Rise up and walk: Siberian researchers reverse spinal cord damage

These results put Siberian researchers firmly at the top of their field. Source: Kommersant

These results put Siberian researchers firmly at the top of their field. Source: Kommersant

This could be a real medical breakthrough. Today, car accidents, falls from great heights and gunshot wounds still leave many people beyond medical help all over the world. Spinal cord damage means severe permanent disability and life in a wheelchair.

So what exactly have Siberian researchers come up with that is so ground breaking? Their work is based on the remarkable ability of stem cells to differentiate into different cell types.

Every cell follows an individual transformation pattern, its chain of metamorphoses being triggered by special "commands" from the organism.

These signals are yet to be discovered and described in their entirety by modern science, but researchers seem to have figured out the ones that the nervous system sends.

Today, scientists can send chemical signals to stem cells that trigger their transformation into nervous system cells, primarily neurons, which carry electrical signals to muscles, glands, the skin and mucous membranes.

“We have experimented on animals with complete spinal cord lacerations,” explains Krasnoyarsk State Medical University professor and decorated medical pioneer, Igor Bolshakov.

“They were completely paralyzed, but recovered mobility after we grafted our stem cell matrices onto their spines.

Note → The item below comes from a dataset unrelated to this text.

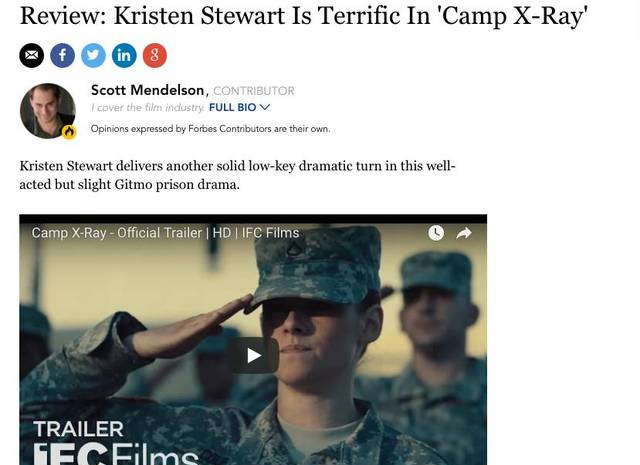This screenshot has height=465, width=640.
Task: Expand the FULL BIO section
Action: point(240,107)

Their pelvic organs – the bladder, rectum etc. – also regained full function.”

In fact, the world’s leading research laboratories have been able to turn stem cells into spinal cord cells in vitro, but, as is often the case in science, the method, which is pretty well known, hasn’t been easy to put into practice.

According to Bolshakov, his Russian and foreign colleagues have so far failed to carry out successful transplants because they take newly transformed stem cells off their matrix to graft them onto injured areas of the spine, killing or deactivating the vulnerable cells in transit.

“But we have developed a way to transfer the cells with the matrix without taking them off their 'incubator,'” Bolshakov says. “That minimizes our cell losses and allows us to almost completely restore spinal cords function, enabling animals to move again.”

These results put Siberian researchers firmly at the top of their field. But so far, they have only carried out experiment on animals.

To perform these surgeries on humans, Bolshakov’s team will need better equipment and materials, which means better financing. According to Bolshakov, while the benefits of this revolutionary technology are quite obvious, a number of legal issues related to stem cell use may stymie its implementation.